I am depressed, very depressed. There is so much cynicism all round. It’s difficult to take anything at face value. As journalists we have been mentally tuned to disbelieve anything we are told. Often, that penchant for taking with a pinch of salt anything we are told, has transgressed from our professional lives into our personal.
You can’t really blame people for feeling the way they do. The ordinary citizen is getting squeezed for his last rupee while the corrupt politician is busy raking it in. The ordinary citizen is paying his taxes and then he finds the government blowing it away in daft populist schemes that are only going to increase the burden on the tax-payer.

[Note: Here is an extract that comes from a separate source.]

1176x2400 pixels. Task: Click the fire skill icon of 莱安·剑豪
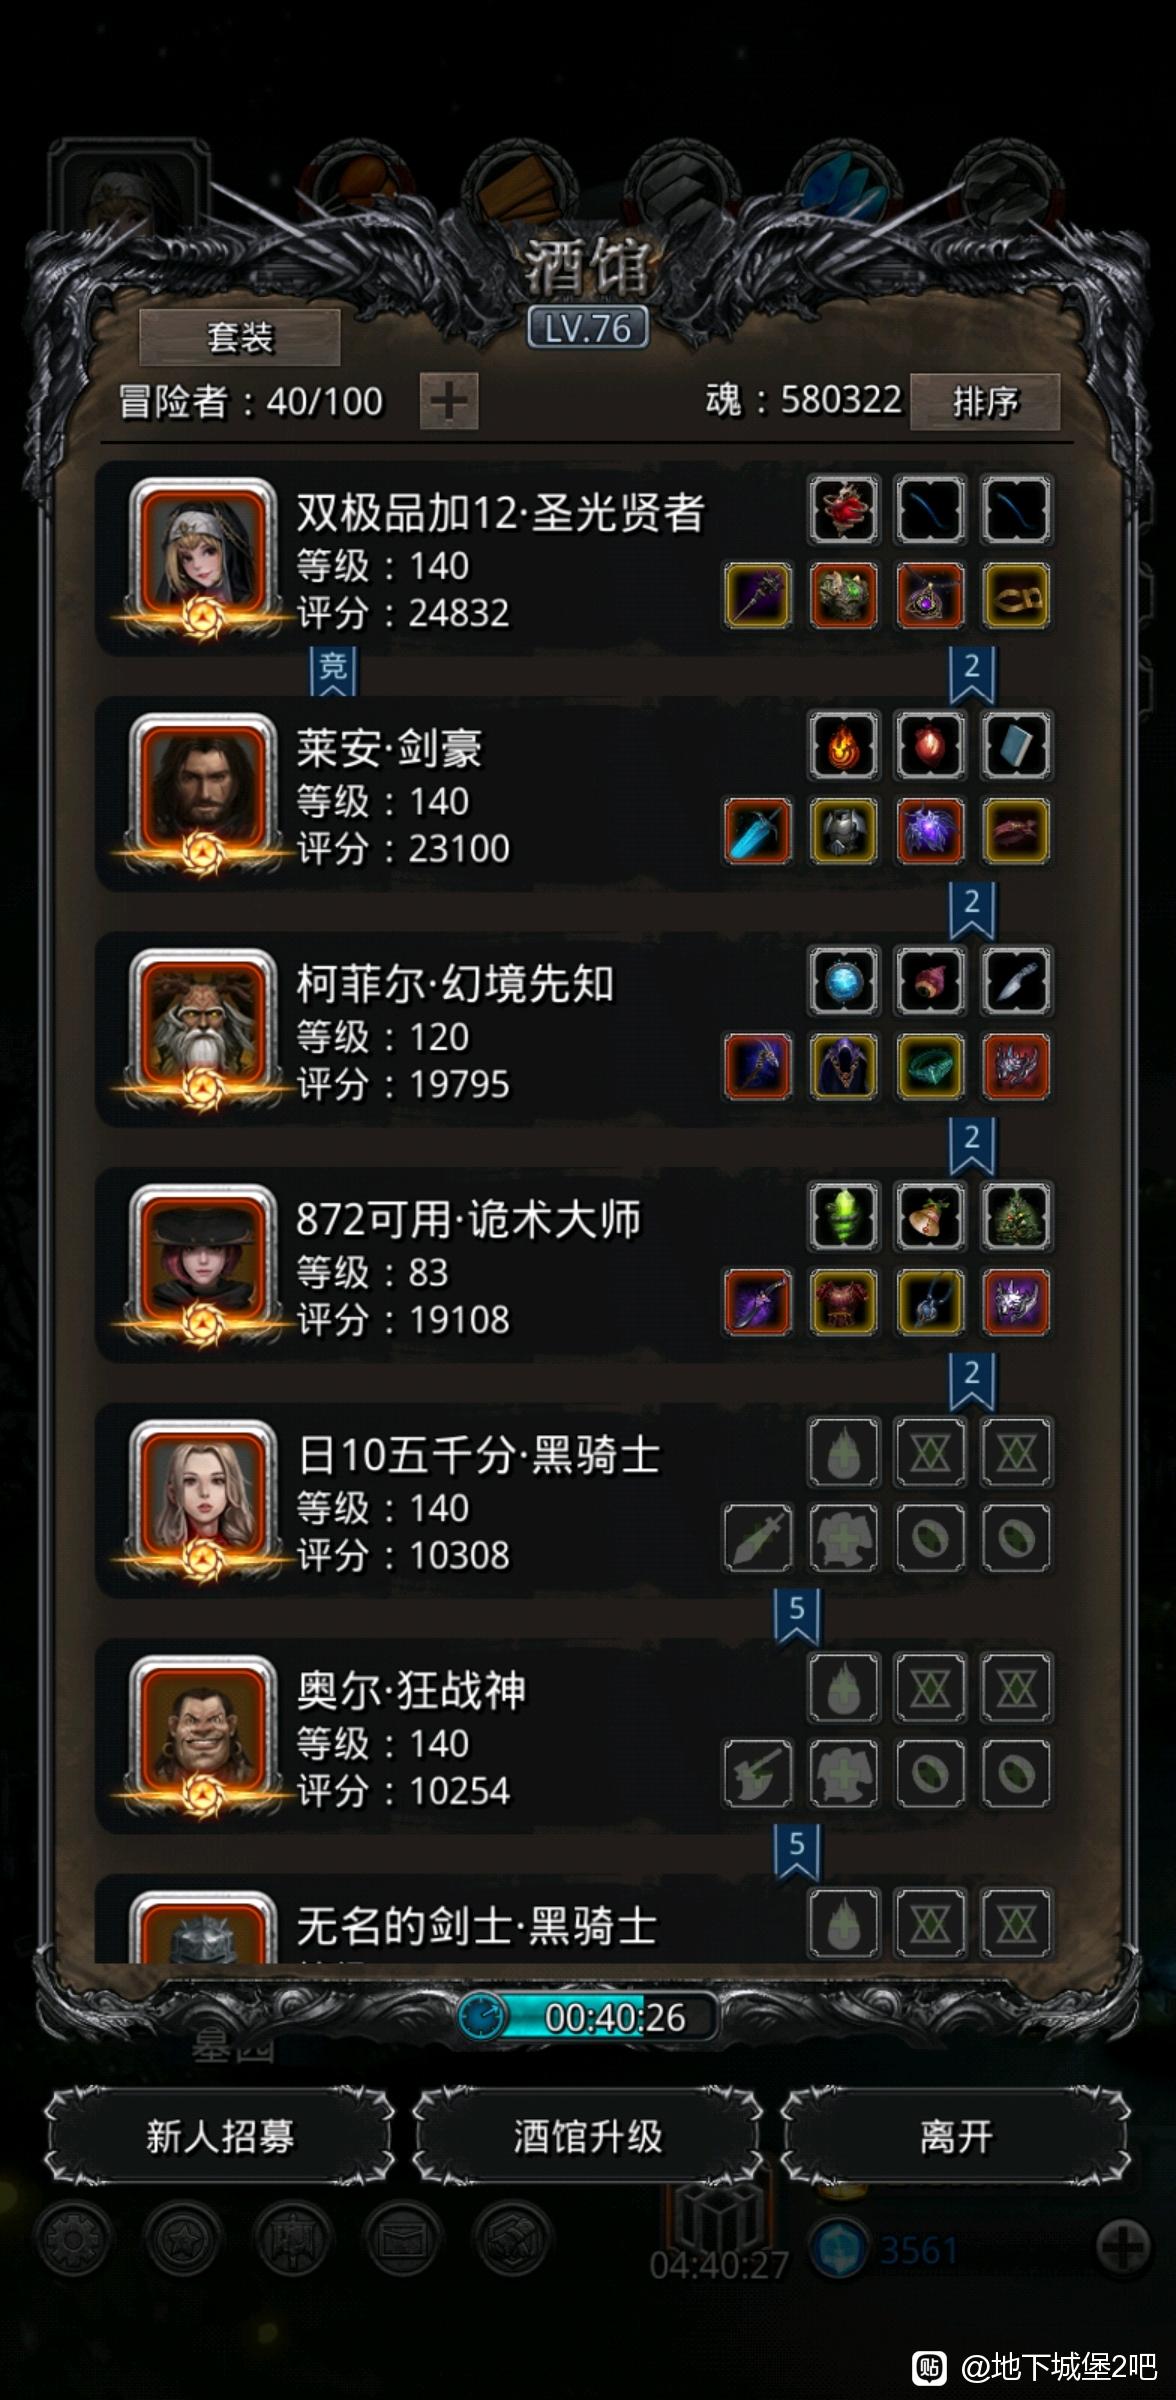[x=844, y=746]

Of all the hair-brained schemes (MGNREGA, Aadhaar?) this UPA government has come up with, the Food Security Bill has to be the stupidest. I don’t say this because I have any antipathy against the poor and the downtrodden, but because I am convinced that not even five per cent of those living below the poverty line will benefit from this idiotic scheme.
Just like the funds meant for NREGA are being siphoned away by the contractors, the food meant for the poor will be forcibly taken away by the landlords, hoarders and black marketers and sold at double the price in the open market. The worms in white Gandhi caps and their cohorts will steal even the rice that the government promises to give to the poor for three bucks. That is their mentality and that will never change. Scum they are, and scum they remain.
It doesn’t take an Einstein to understand that the Food Security Bill is just a squalid vote-grabbing exercise. No government scheme for the poor since Independence has helped improve their living standards, and neither will this. The PDS is a good example.
There is another troubling fact. Where are we going to find the funds to feed so many? If one heard Sonia Gandhi, it would seem to the whole country that it is not her problem what happens to the tax-payer. The implication in her speech was clear. She needs the money to buy the votes and if she has to ram more taxes down the throat of the tax-paying citizen, so be it. And all this when her son-shady in-law is busy making crores through even shadier deals! So can you really expect the middle class taxing paying voter to trust this government, anymore? More importantly, can you expect them not to be cynical?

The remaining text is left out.